6. "When the things get tough, everything is correlated. People have to sell whatever they have. And sell what is more liquid. So until the baby goes with the your bath water "(which means that when things get bad, the error of the good things that come out along with the bad is committed. A similar phrase would be "throwing champagne with the cork")."

Assertions I learned from Bruce Berkowitz


A financial advisor can tell you are well diversified because, in their opinion, the covariance between your assets is low. Unfortunately, as many people discovered during the last financial crisis, the correlation between the price of different assets can go quickly to the point #1.

7. "That's the secret ingredient: hold capital permanently. It is essential. I think that's the reason Buffett left his partnership. You need it because when things get ugly people get nervous ... So keep much cash ... cash is the equivalent of financial Valium. Keeps you cool, calm and in full power."

8. "When something low price, I know that in business schools tell you if low or rises fast, is volatile, which is more risky. But I do not see how a stock that is down 50% means a greater risk than when it cost double. It's like when you go shopping and your favorite food is on offer. Here's your favorite company on sale. Auditors that generates cash and rarely can find a company with double digit growth in free cash flow. And of course, when panic is established, you have spectacular deals."

9. "Genetically I'm not done for short. If you are long, you're wrong, the worst that can happen is that you go to zero.
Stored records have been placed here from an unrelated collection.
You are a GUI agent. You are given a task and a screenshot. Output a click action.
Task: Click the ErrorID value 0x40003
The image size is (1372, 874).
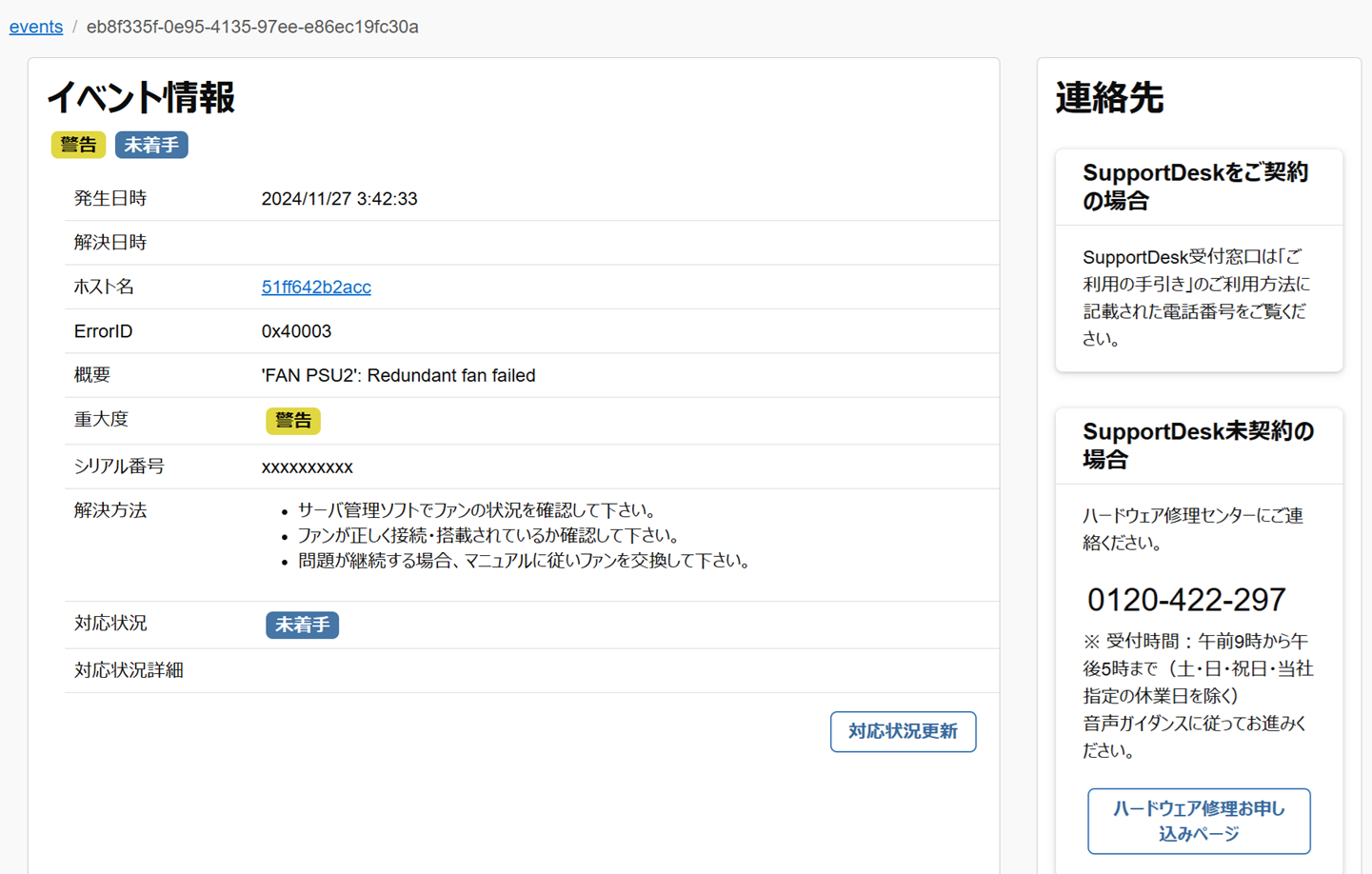click(296, 331)
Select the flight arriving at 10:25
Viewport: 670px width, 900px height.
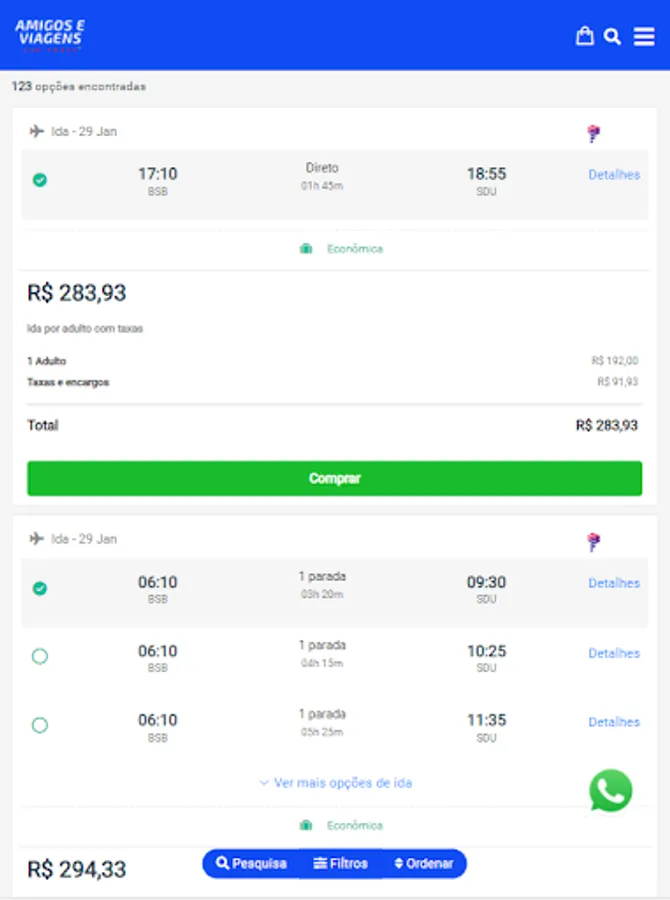[40, 657]
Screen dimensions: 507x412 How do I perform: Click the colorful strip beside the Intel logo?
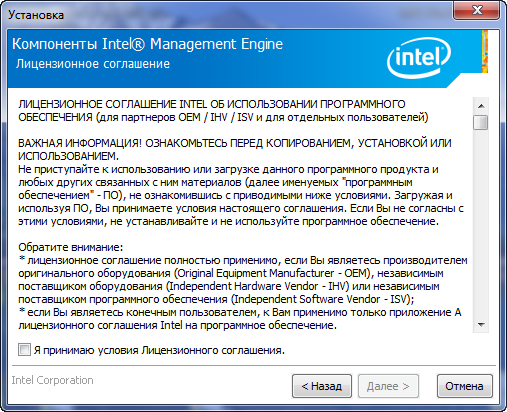tap(485, 51)
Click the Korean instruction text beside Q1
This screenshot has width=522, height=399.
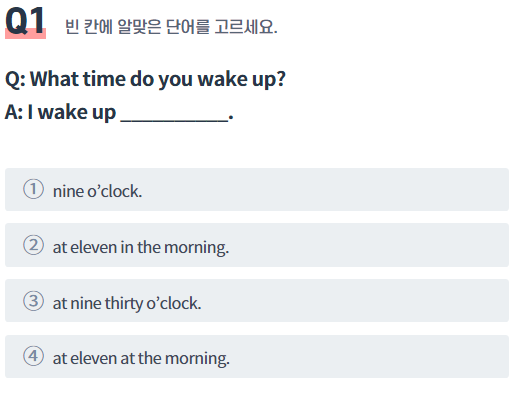click(171, 27)
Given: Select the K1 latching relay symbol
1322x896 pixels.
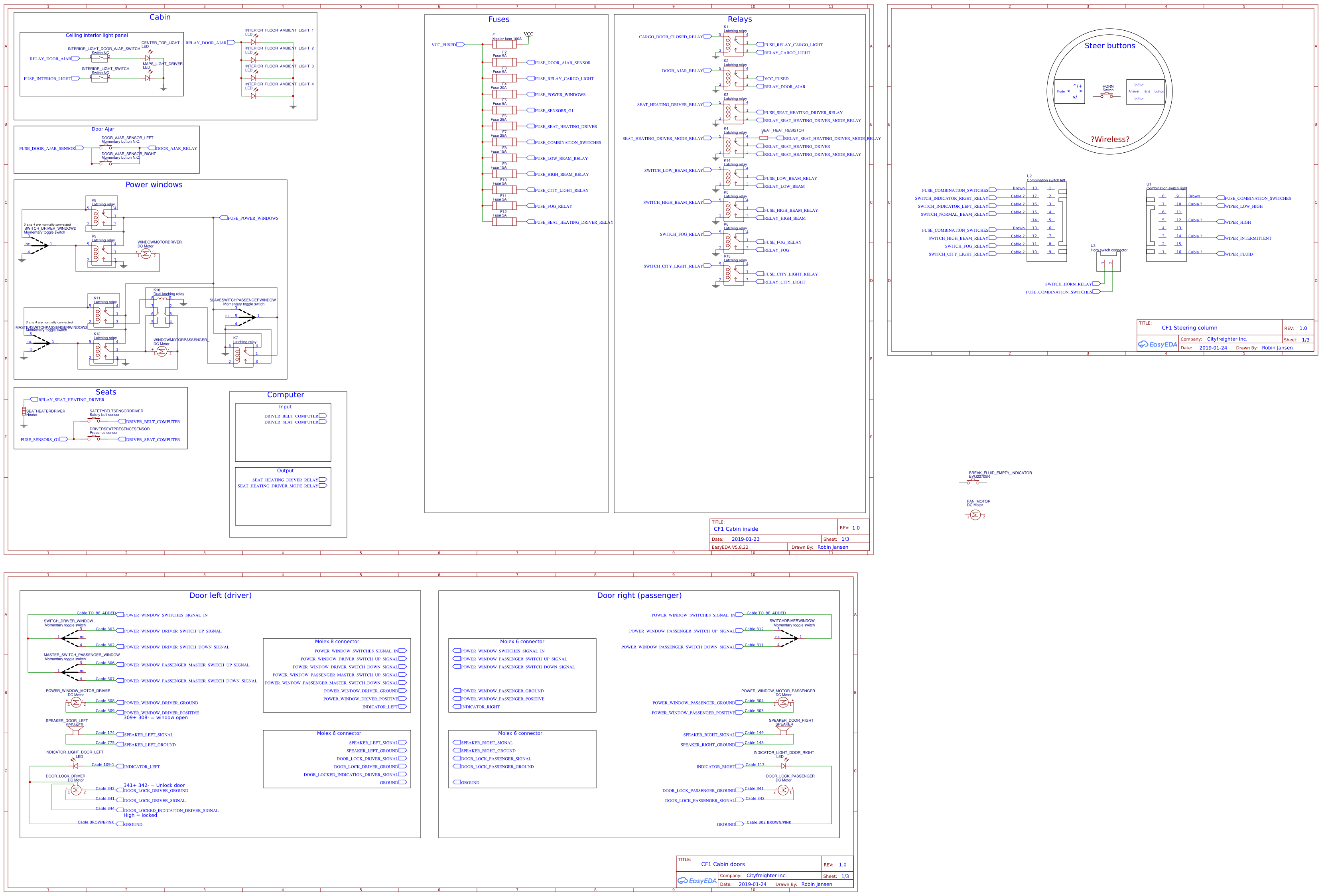Looking at the screenshot, I should pos(733,44).
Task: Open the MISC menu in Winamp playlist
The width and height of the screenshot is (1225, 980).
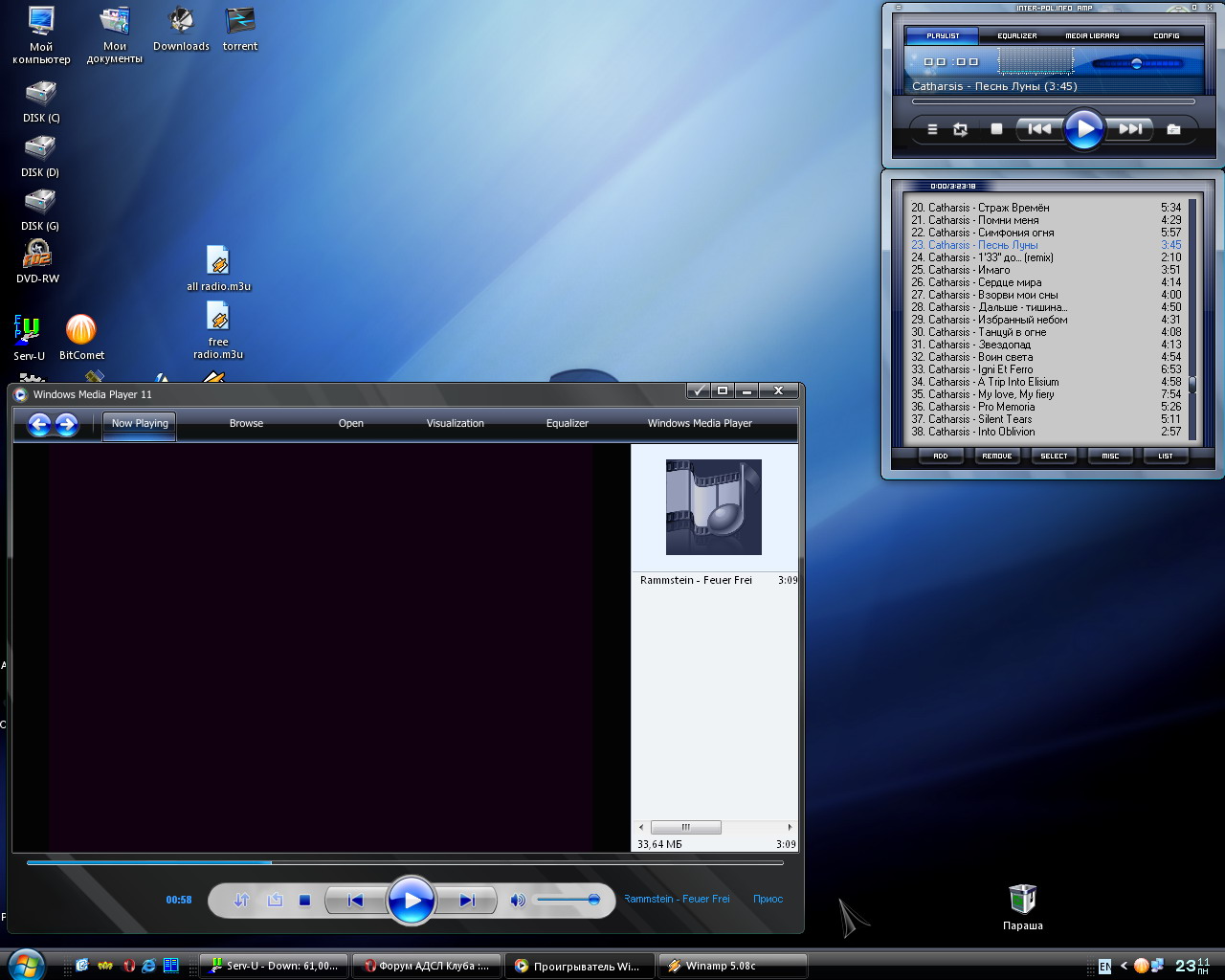Action: (1110, 456)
If you're short and you're wrong, you can face death. The irrationality of markets can last a long time."

The short (bet that something will go down) is something that many people talk and few do. It is potentially dangerous. When I operate short, which I rarely do, I buy options, then all you can lose is what you paid for the option.

10. "Concentrated investment (not diversified) involves less risk because you have a superior knowledge of the companies you own."

The risk comes from what you do not know.

11. "The Over-Diversification will take you to a similar average return ... the price for a higher return is some volatility in the short term ... I want to give people a higher average return and have to pay that with short volatility term."

Berkowitz background is never confused with a fund that replicates the index.

12. "We have beaten the market over a significant period. We had a bad 2011 that is misleading, but that's business. Businesses suffer bumps, and those companies and fund managers have said that their processes are gentle on your business at the end have ended badly."

The decisions of an intelligent value investor are premeditated and above average rationality. For example, be brave when loss aversion is pressuring you to sell, is not something easy to do.

Conclusion

Bruce Berkowitz is one of the best managers in the world of value investing, or at least that's what they say their numbers so far. There are some key ideas in which Berkowitz says, which is partly related: Value Investing, Contrarian and Concentration.